=== Section Start ===

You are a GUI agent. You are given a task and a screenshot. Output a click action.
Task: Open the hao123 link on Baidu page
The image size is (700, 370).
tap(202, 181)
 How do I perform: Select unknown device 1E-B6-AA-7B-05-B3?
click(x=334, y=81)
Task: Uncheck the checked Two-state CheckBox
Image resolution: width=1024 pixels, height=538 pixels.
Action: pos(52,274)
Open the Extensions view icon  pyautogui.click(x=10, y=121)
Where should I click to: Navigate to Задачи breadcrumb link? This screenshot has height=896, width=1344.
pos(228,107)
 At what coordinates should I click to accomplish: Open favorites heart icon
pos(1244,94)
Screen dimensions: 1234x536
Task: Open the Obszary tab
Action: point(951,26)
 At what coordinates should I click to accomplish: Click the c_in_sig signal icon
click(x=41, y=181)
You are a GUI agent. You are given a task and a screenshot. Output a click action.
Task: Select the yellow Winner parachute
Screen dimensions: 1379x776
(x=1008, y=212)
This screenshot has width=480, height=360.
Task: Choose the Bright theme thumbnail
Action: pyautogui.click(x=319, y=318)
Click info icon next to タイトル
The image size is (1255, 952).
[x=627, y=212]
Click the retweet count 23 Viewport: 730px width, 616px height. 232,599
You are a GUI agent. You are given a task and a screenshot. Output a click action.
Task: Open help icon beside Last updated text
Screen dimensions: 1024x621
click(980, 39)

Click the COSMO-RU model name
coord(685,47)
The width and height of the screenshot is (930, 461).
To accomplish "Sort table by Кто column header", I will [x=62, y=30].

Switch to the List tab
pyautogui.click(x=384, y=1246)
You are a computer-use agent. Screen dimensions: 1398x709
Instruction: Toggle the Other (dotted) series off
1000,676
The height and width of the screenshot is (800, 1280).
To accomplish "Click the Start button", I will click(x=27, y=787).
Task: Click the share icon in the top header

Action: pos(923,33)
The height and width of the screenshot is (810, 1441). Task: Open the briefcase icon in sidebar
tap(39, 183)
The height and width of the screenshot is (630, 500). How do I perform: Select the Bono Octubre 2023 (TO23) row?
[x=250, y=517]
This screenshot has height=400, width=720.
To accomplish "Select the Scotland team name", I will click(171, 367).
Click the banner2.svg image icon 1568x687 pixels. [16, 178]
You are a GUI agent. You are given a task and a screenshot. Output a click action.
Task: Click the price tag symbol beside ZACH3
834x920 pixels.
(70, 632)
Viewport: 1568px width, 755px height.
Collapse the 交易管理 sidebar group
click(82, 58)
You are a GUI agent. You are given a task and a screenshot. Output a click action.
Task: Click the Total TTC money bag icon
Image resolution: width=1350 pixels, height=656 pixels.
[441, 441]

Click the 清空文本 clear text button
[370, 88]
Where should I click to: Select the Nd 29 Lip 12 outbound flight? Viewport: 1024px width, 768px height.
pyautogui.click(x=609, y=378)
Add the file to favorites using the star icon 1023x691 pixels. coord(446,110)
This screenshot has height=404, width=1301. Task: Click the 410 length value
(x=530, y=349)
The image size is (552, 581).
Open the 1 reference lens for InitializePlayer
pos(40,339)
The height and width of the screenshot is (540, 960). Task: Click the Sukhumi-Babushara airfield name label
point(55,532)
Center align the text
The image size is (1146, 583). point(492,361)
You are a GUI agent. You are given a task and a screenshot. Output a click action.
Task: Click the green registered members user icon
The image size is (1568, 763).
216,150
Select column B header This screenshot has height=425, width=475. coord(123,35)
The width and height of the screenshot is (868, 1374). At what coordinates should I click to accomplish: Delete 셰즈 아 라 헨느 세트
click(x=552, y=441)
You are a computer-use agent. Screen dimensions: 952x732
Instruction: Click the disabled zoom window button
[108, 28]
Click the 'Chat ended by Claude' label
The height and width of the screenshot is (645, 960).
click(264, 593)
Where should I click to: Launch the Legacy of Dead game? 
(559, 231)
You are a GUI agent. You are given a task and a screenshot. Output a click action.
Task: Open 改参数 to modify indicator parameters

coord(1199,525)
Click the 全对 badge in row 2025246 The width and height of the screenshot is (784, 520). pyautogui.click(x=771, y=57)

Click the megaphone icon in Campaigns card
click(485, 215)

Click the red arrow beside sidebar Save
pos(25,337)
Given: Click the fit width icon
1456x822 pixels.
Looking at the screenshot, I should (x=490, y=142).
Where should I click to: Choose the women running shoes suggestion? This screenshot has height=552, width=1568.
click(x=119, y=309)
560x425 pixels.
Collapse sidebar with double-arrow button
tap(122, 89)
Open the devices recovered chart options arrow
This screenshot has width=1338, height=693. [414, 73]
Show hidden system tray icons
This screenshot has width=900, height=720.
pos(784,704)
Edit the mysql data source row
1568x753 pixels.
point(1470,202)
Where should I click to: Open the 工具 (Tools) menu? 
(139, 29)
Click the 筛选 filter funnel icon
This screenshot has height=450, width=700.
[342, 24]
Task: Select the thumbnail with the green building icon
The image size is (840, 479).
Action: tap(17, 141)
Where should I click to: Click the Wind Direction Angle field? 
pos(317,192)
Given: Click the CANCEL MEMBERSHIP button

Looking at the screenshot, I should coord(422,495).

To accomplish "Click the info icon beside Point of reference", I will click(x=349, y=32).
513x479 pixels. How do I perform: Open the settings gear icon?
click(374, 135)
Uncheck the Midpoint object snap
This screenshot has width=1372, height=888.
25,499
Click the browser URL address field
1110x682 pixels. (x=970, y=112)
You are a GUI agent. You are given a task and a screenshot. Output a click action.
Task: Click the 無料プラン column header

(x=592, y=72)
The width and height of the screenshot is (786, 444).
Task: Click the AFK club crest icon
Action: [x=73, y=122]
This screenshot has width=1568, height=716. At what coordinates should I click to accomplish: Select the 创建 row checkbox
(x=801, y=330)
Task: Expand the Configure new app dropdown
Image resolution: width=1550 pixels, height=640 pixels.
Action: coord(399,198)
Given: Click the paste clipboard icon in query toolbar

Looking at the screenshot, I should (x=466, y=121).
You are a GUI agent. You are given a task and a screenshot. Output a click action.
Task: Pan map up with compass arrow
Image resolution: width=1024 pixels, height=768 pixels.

=== Section End ===

Reproduce each of the records word for word.

You are a GUI agent. You are given a task and a screenshot. Output a click action.
Task: Open the hao123 link on Baidu page
The image size is (700, 370).
tap(202, 181)
 How do I perform: Select unknown device 1E-B6-AA-7B-05-B3?
click(x=334, y=81)
Task: Uncheck the checked Two-state CheckBox
Image resolution: width=1024 pixels, height=538 pixels.
Action: pos(52,274)
Open the Extensions view icon  pyautogui.click(x=10, y=121)
Where should I click to: Navigate to Задачи breadcrumb link? This screenshot has height=896, width=1344.
pos(228,107)
 At what coordinates should I click to accomplish: Open favorites heart icon
pos(1244,94)
Screen dimensions: 1234x536
Task: Open the Obszary tab
Action: point(951,26)
 At what coordinates should I click to accomplish: Click the c_in_sig signal icon
click(x=41, y=181)
You are a GUI agent. You are given a task and a screenshot. Output a click action.
Task: Select the yellow Winner parachute
Screen dimensions: 1379x776
(x=1008, y=212)
This screenshot has width=480, height=360.
Task: Choose the Bright theme thumbnail
Action: pyautogui.click(x=319, y=318)
Click info icon next to タイトル
The image size is (1255, 952).
[x=627, y=212]
Click the retweet count 23 Viewport: 730px width, 616px height. 232,599
You are a GUI agent. You are given a task and a screenshot. Output a click action.
Task: Open help icon beside Last updated text
Screen dimensions: 1024x621
click(980, 39)

Click the COSMO-RU model name
coord(685,47)
The width and height of the screenshot is (930, 461).
To accomplish "Sort table by Кто column header", I will [x=62, y=30].

Switch to the List tab
pyautogui.click(x=384, y=1246)
You are a computer-use agent. Screen dimensions: 1398x709
Instruction: Toggle the Other (dotted) series off
1000,676
The height and width of the screenshot is (800, 1280).
To accomplish "Click the Start button", I will click(x=27, y=787).
Task: Click the share icon in the top header

Action: pos(923,33)
The height and width of the screenshot is (810, 1441). Task: Open the briefcase icon in sidebar
tap(39, 183)
The height and width of the screenshot is (630, 500). How do I perform: Select the Bono Octubre 2023 (TO23) row?
[x=250, y=517]
This screenshot has height=400, width=720.
To accomplish "Select the Scotland team name", I will click(171, 367).
Click the banner2.svg image icon 1568x687 pixels. [16, 178]
You are a GUI agent. You are given a task and a screenshot. Output a click action.
Task: Click the price tag symbol beside ZACH3
834x920 pixels.
(70, 632)
Viewport: 1568px width, 755px height.
Collapse the 交易管理 sidebar group
click(82, 58)
You are a GUI agent. You are given a task and a screenshot. Output a click action.
Task: Click the Total TTC money bag icon
Image resolution: width=1350 pixels, height=656 pixels.
[441, 441]

Click the 清空文本 clear text button
[370, 88]
Where should I click to: Select the Nd 29 Lip 12 outbound flight? Viewport: 1024px width, 768px height.
pyautogui.click(x=609, y=378)
Add the file to favorites using the star icon 1023x691 pixels. coord(446,110)
This screenshot has height=404, width=1301. Task: Click the 410 length value
(x=530, y=349)
The image size is (552, 581).
Open the 1 reference lens for InitializePlayer
pos(40,339)
The height and width of the screenshot is (540, 960). Task: Click the Sukhumi-Babushara airfield name label
point(55,532)
Center align the text
The image size is (1146, 583). point(492,361)
You are a GUI agent. You are given a task and a screenshot. Output a click action.
Task: Click the green registered members user icon
The image size is (1568, 763).
216,150
Select column B header This screenshot has height=425, width=475. coord(123,35)
The width and height of the screenshot is (868, 1374). At what coordinates should I click to accomplish: Delete 셰즈 아 라 헨느 세트
click(x=552, y=441)
You are a computer-use agent. Screen dimensions: 952x732
Instruction: Click the disabled zoom window button
[108, 28]
Click the 'Chat ended by Claude' label
The height and width of the screenshot is (645, 960).
click(264, 593)
Where should I click to: Launch the Legacy of Dead game? 
(559, 231)
You are a GUI agent. You are given a task and a screenshot. Output a click action.
Task: Open 改参数 to modify indicator parameters

coord(1199,525)
Click the 全对 badge in row 2025246 The width and height of the screenshot is (784, 520). pyautogui.click(x=771, y=57)

Click the megaphone icon in Campaigns card
click(485, 215)

Click the red arrow beside sidebar Save
pos(25,337)
Given: Click the fit width icon
1456x822 pixels.
Looking at the screenshot, I should (x=490, y=142).
Where should I click to: Choose the women running shoes suggestion? This screenshot has height=552, width=1568.
click(x=119, y=309)
560x425 pixels.
Collapse sidebar with double-arrow button
tap(122, 89)
Open the devices recovered chart options arrow
This screenshot has width=1338, height=693. [414, 73]
Show hidden system tray icons
This screenshot has width=900, height=720.
pos(784,704)
Edit the mysql data source row
1568x753 pixels.
point(1470,202)
Where should I click to: Open the 工具 (Tools) menu? 
(139, 29)
Click the 筛选 filter funnel icon
This screenshot has height=450, width=700.
[342, 24]
Task: Select the thumbnail with the green building icon
The image size is (840, 479).
Action: tap(17, 141)
Where should I click to: Click the Wind Direction Angle field? 
pos(317,192)
Given: Click the CANCEL MEMBERSHIP button

Looking at the screenshot, I should coord(422,495).

To accomplish "Click the info icon beside Point of reference", I will click(x=349, y=32).
513x479 pixels. How do I perform: Open the settings gear icon?
click(374, 135)
Uncheck the Midpoint object snap
This screenshot has width=1372, height=888.
25,499
Click the browser URL address field
1110x682 pixels. (x=970, y=112)
You are a GUI agent. You are given a task and a screenshot. Output a click action.
Task: Click the 無料プラン column header

(x=592, y=72)
The width and height of the screenshot is (786, 444).
Task: Click the AFK club crest icon
Action: [x=73, y=122]
This screenshot has width=1568, height=716. At what coordinates should I click to accomplish: Select the 创建 row checkbox
(x=801, y=330)
Task: Expand the Configure new app dropdown
Image resolution: width=1550 pixels, height=640 pixels.
Action: coord(399,198)
Given: Click the paste clipboard icon in query toolbar

Looking at the screenshot, I should (x=466, y=121).
You are a GUI agent. You are given a task and a screenshot. Output a click action.
Task: Pan map up with compass arrow
Image resolution: width=1024 pixels, height=768 pixels.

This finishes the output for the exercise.